- Set task: Report each line of the entries below that contains the string "width", copying every such line in full.

_ _ _ _

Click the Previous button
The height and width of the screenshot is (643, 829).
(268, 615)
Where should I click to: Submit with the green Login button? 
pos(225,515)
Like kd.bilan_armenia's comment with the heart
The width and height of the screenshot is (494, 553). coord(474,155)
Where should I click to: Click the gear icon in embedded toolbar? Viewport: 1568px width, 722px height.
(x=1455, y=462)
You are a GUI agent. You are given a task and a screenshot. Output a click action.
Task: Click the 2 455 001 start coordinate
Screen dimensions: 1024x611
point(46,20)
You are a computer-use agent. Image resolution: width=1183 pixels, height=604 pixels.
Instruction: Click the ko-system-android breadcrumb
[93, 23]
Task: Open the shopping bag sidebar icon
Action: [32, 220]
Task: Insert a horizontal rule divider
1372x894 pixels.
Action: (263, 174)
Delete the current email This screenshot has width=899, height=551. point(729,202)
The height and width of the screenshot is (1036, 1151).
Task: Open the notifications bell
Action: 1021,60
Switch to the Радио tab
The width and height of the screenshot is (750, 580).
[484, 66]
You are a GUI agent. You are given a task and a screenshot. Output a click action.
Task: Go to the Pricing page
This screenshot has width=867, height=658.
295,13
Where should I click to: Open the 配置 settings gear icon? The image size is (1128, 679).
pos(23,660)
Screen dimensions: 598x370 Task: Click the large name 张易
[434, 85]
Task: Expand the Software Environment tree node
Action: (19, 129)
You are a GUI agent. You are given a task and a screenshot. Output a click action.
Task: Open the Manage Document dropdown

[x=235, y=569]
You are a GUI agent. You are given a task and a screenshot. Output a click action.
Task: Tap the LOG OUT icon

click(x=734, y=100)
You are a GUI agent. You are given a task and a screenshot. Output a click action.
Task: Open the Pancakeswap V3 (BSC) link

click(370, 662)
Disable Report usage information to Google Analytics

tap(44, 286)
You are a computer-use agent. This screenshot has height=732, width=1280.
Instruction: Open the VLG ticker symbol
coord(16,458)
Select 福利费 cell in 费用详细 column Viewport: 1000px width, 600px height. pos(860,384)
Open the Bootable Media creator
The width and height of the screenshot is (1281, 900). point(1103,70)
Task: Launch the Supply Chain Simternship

_ _ _ _

- Written answer:
The height and width of the screenshot is (643, 829).
The width and height of the screenshot is (494, 553). coord(474,155)
Where should I click to: Click the gear icon in embedded toolbar? Viewport: 1568px width, 722px height.
You are a computer-use agent. Image resolution: width=1183 pixels, height=604 pixels.
Delete the current email This screenshot has width=899, height=551. point(729,202)
The height and width of the screenshot is (1036, 1151).
The width and height of the screenshot is (750, 580).
This screenshot has width=867, height=658.
You are a computer-use agent. This screenshot has height=732, width=1280.
Select 福利费 cell in 费用详细 column Viewport: 1000px width, 600px height. pos(860,384)
The width and height of the screenshot is (1281, 900). point(1103,70)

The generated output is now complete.